The New Bourbon Experience

Bardstown Bourbon Co. had barely begun distilling before then-CEO David Mandell was ordering a reconfiguration of its main event space in 2016. Word that Kentucky legislators would soon pass a law that would allow distilleries to sell cocktails on premises was racing through the industry, and Mandell seized the opportunity to leverage that change on a grand scale.

“We didn’t want to aim low and just change that beautiful front area into a small café, we wanted a serious visitor experience with a full-service restaurant and bar,” Mandell said. “The passage of HB 11 kicked things into a higher gear for us.”

About a year later Bardstown Bourbon Co. opened Bottle & Bond Kitchen and Bar, a modern midscale-casual spot with full service, a curated whiskey list and high-end cocktail program. While many Kentucky distilleries had hosted on campus dinners for years, most were usually catered affairs that occurred infrequently. But Bottle & Bond would be open to the public year-round, and at least five days a week for lunch and dinner. Drinkers could spend from $5 to $500 for a pour of whiskey, and diners could tie into plates of tasty regional foods. In one fell swoop, its opening gave Bardstown a big city restaurant and bar that would fit easily into the California Wine Country scene.

“It is a nod to Napa Valley and the idea of being able to enjoy products made in the area, and it has the culinary aspect, too,” Mandell said. “Kentucky distillers have the advantage on that: In Napa, you can’t have an actual restaurant within a winery. We have the opportunity to have that, a bar, a serious visitors center and a hotel, eventually, on the property.”

Passage of the new law triggered a similar deconstruction reconstruction at Willett Distillery. According to master distiller Drew Kulsveen, “we had this bar built before the law changed, and when it did, we decided to rip it out and make the space a restaurant.”

▬▬▬

Work order 1 => Please copy the bourbon article word for word from "About a year" to "Wine Country scene.".
Work order 2 => List the facilities that Mandell says in the bourbon article that the distillery has the opportunity to have on its property.

Data extract =>
▬▬▬

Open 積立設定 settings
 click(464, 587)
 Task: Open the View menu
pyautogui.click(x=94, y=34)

▬▬▬

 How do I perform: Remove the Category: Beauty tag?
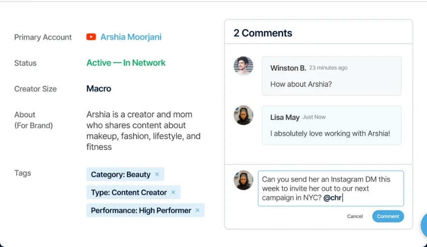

▬▬▬

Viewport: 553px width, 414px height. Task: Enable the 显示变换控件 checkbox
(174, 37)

▬▬▬

Written answer 1 =>
About a year later Bardstown Bourbon Co. opened Bottle & Bond Kitchen and Bar, a modern midscale-casual spot with full service, a curated whiskey list and high-end cocktail program. While many Kentucky distilleries had hosted on campus dinners for years, most were usually catered affairs that occurred infrequently. But Bottle & Bond would be open to the public year-round, and at least five days a week for lunch and dinner. Drinkers could spend from $5 to $500 for a pour of whiskey, and diners could tie into plates of tasty regional foods. In one fell swoop, its opening gave Bardstown a big city restaurant and bar that would fit easily into the California Wine Country scene.

Written answer 2 =>
- An actual restaurant
- A bar
- A serious visitors center
- A hotel (eventually)